■ **Records drawn from a dataset**
:::::

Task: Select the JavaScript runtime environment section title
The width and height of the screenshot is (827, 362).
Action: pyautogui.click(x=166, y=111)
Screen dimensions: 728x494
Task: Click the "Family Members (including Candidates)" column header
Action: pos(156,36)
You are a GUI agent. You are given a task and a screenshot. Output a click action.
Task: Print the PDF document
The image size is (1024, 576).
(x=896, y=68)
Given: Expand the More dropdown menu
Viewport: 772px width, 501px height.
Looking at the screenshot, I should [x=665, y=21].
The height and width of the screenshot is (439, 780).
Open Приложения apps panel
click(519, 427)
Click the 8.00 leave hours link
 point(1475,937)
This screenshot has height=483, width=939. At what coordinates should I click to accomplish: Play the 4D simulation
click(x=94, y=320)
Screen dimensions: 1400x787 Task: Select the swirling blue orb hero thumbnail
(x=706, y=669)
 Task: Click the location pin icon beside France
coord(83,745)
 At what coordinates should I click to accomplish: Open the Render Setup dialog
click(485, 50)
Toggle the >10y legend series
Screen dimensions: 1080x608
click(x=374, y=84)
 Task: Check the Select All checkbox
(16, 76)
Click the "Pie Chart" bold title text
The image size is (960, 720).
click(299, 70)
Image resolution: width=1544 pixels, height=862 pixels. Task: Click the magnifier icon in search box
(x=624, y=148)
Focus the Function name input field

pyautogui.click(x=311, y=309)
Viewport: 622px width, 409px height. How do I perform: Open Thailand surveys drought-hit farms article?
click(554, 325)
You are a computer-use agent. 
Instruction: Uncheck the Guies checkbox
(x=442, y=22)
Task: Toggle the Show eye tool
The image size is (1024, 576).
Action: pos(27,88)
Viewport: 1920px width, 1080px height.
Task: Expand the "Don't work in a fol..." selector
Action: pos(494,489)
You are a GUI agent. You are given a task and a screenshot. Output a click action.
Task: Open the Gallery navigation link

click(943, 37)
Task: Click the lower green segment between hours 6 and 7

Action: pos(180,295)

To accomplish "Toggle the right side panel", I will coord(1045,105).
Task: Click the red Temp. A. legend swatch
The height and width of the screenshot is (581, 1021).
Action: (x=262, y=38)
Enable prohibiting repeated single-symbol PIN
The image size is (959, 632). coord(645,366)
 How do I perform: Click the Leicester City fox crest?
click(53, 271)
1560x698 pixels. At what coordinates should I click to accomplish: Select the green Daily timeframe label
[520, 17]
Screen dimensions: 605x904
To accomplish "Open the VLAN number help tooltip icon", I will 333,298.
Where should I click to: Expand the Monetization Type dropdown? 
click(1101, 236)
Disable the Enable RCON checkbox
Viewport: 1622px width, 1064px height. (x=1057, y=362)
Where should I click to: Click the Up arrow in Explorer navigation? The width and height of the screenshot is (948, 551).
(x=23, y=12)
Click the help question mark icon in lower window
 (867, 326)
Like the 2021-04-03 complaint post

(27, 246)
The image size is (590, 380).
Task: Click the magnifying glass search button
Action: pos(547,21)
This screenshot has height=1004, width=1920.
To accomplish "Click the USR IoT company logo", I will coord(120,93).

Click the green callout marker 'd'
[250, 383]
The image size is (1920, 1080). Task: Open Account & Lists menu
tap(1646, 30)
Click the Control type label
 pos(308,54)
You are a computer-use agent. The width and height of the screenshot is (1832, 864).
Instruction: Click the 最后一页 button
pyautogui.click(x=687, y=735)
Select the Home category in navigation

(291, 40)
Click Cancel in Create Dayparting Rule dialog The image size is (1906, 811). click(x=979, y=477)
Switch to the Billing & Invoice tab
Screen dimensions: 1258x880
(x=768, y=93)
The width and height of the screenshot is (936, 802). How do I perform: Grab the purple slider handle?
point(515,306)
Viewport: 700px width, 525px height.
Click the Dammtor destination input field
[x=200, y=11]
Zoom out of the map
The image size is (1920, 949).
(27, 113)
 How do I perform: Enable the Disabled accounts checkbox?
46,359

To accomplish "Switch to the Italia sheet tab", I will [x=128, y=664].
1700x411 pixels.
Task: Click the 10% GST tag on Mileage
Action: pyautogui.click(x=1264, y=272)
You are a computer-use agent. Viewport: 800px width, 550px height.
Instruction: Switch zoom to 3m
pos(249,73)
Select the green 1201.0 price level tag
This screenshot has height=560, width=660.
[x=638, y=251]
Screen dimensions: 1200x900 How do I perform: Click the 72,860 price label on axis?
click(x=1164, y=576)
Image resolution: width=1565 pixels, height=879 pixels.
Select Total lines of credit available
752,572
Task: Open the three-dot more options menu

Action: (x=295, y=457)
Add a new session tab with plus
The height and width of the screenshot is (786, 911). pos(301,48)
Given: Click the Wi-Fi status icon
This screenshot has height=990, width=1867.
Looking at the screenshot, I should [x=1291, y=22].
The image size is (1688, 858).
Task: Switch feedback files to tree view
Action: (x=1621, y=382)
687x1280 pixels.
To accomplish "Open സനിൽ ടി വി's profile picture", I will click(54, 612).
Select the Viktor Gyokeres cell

:::::

■ **What the exercise asks**
Set down, from the entries above, exactly the lines from the one with "The height and width of the screenshot is (581, 1021)." up to and including the one with "Screen dimensions: 605x904", and no other lines.

■ **Reply**
The height and width of the screenshot is (581, 1021).
Action: (x=262, y=38)
Enable prohibiting repeated single-symbol PIN
The image size is (959, 632). coord(645,366)
 How do I perform: Click the Leicester City fox crest?
click(53, 271)
1560x698 pixels. At what coordinates should I click to accomplish: Select the green Daily timeframe label
[520, 17]
Screen dimensions: 605x904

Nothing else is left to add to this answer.